Task brief
The line with "627x353 pixels." marks where to begin. Please copy it and each line after it to the end of the records below, exactly.
———
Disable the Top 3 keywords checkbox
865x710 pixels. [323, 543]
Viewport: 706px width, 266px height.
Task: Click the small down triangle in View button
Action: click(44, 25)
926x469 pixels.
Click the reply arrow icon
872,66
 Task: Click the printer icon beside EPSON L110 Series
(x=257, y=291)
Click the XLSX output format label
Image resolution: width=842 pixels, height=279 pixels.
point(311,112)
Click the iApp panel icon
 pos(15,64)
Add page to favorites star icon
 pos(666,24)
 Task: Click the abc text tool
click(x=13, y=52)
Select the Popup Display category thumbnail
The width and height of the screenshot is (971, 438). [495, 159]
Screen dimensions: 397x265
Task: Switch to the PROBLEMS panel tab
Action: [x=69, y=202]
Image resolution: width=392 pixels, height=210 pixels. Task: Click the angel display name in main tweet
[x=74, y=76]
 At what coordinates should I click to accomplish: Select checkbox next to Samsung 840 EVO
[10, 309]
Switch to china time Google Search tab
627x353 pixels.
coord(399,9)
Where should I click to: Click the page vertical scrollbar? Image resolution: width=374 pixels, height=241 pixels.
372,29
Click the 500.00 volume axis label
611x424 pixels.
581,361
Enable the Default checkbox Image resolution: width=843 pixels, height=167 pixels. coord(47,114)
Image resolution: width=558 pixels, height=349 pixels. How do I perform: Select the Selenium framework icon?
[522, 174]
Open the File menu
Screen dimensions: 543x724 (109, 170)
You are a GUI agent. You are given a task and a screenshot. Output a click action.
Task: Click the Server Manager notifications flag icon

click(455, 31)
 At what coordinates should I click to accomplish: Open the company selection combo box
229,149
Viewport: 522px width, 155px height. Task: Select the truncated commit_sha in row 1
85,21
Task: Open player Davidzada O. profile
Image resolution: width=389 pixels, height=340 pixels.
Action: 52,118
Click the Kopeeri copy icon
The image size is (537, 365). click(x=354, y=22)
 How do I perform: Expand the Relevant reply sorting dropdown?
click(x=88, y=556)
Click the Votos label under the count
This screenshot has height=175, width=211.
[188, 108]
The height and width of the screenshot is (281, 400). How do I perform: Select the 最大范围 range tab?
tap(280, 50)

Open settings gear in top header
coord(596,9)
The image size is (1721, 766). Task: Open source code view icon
———
Written response
627x353 pixels.
coord(399,9)
Where should I click to: Click the page vertical scrollbar? Image resolution: width=374 pixels, height=241 pixels.
372,29
Click the 500.00 volume axis label
611x424 pixels.
581,361
Enable the Default checkbox Image resolution: width=843 pixels, height=167 pixels. coord(47,114)
Image resolution: width=558 pixels, height=349 pixels. How do I perform: Select the Selenium framework icon?
[522, 174]
Open the File menu
Screen dimensions: 543x724 (109, 170)
You are a GUI agent. You are given a task and a screenshot. Output a click action.
Task: Click the Server Manager notifications flag icon

click(455, 31)
 At what coordinates should I click to accomplish: Open the company selection combo box
229,149
Viewport: 522px width, 155px height. Task: Select the truncated commit_sha in row 1
85,21
Task: Open player Davidzada O. profile
Image resolution: width=389 pixels, height=340 pixels.
Action: 52,118
Click the Kopeeri copy icon
The image size is (537, 365). click(x=354, y=22)
 How do I perform: Expand the Relevant reply sorting dropdown?
click(x=88, y=556)
Click the Votos label under the count
This screenshot has height=175, width=211.
[188, 108]
The height and width of the screenshot is (281, 400). How do I perform: Select the 最大范围 range tab?
tap(280, 50)

Open settings gear in top header
coord(596,9)
The image size is (1721, 766). Task: Open source code view icon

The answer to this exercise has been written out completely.